4. Surgical removal of aberrant tissue if required.[31]

5. Skin is a versatile bioreactor: It can synthesize and secrete the proteins into the systemic circulation. It has been found that when transduced with the transgene of growth hormone, transferrin, erythropoietin, apolipoprotein E and factor IX, it delivered the active factors into the circulation.[2],[32],[33],[34],[35] It has been seen that not only the transgene products are secreted in the circulation, the physiological effects of these transgenes are also observed.[36] Their ability to secret the gene products in the circulation has been further enhanced with recent advancement in approaches like modified progesterone receptor driven transcription.[37] A study has shown that nearly 70 proteins were secreted into the medium by the keratinocytes.[38] Studies have shown that even cytokines like IL4, IL6, IL10, monocyte chemotactic and activating factor (MCAF), GM-CSF, IFN gamma etc., can be synthesized in this way in tranduced keratinocytes followed by systemic secretion.[39] It has been found that a single direct injection of erythropoietin gene with lentiviral vector into human skin xenografts on immune deficient mice produced persistent elevation of hematocrit for nearly 1 year.[2]

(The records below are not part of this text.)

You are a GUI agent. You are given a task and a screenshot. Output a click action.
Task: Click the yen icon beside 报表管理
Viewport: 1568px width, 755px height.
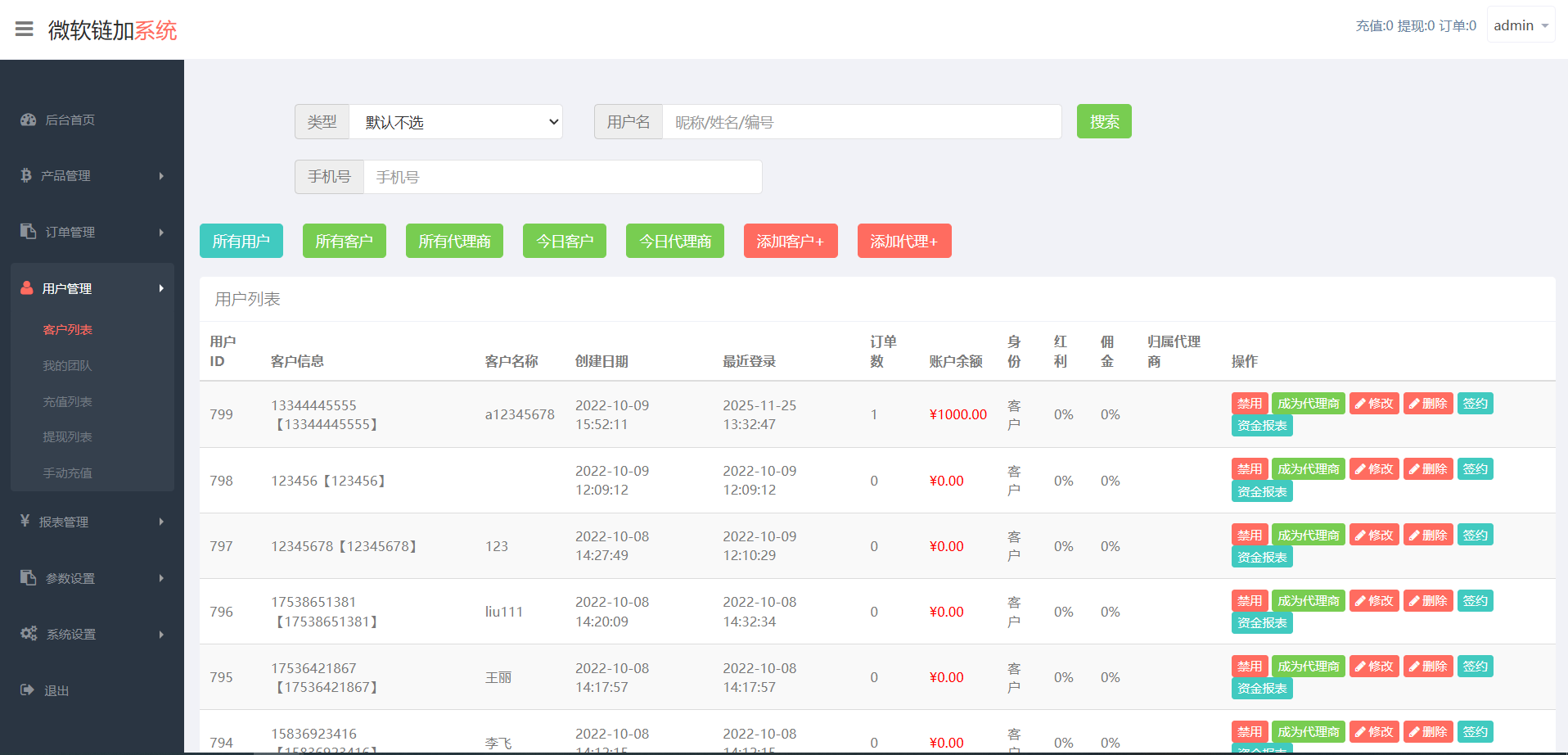coord(25,521)
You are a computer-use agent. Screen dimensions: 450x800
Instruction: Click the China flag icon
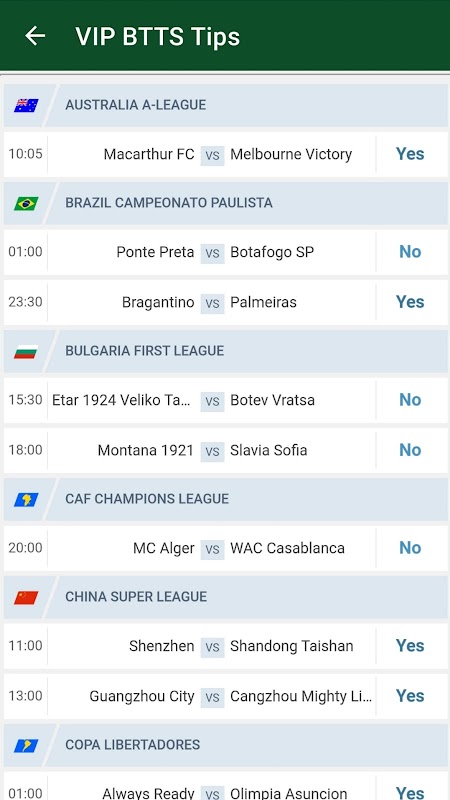(x=26, y=597)
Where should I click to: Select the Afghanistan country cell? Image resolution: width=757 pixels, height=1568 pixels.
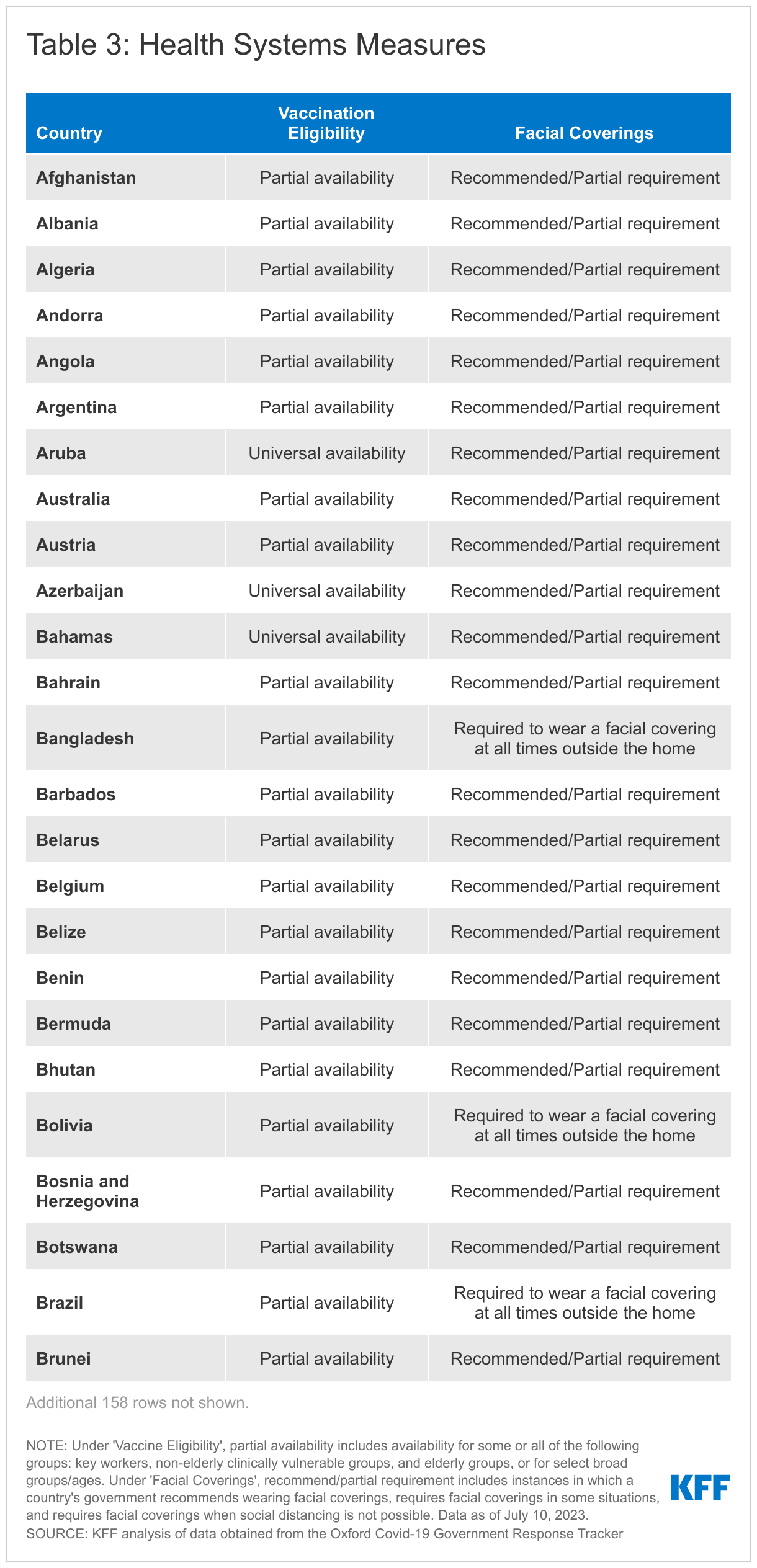86,178
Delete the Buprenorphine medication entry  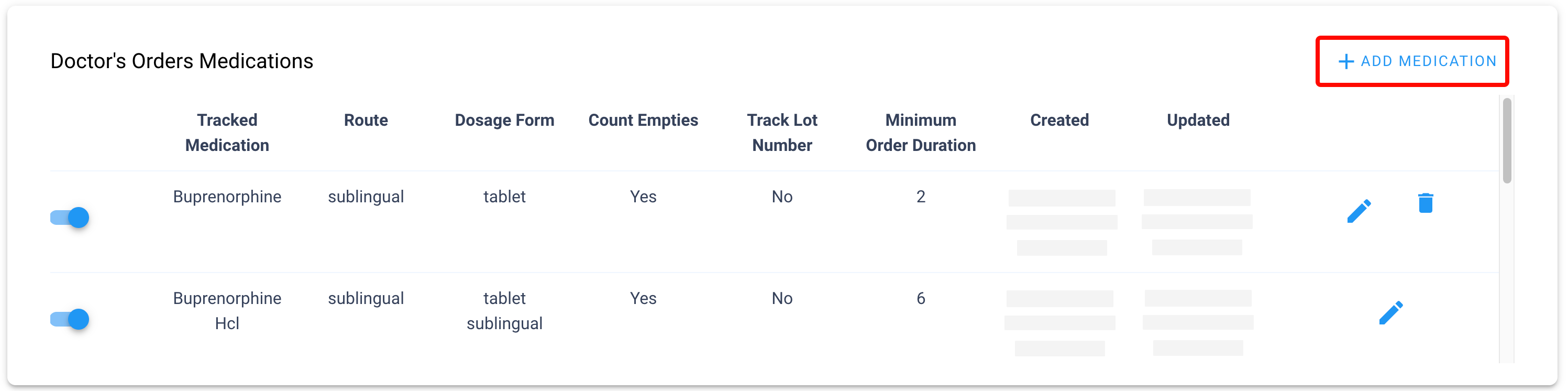1425,203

Other than keratinocytes, fibroblast, melanocytes, macrophage, endothelial cells all have been used as target cells in skin gene therapy.

Melanocytes are difficult to study because of scarcity of avilable vectors for efficient transduction in the melanocytes. Adenovirus can transduce in the melanocytes but are very short lasting. Lentivirus has been found to have the most efficient transduction capacity (95-100%) and persist for several weeks in 95-100% of the infected melanocytes.[40]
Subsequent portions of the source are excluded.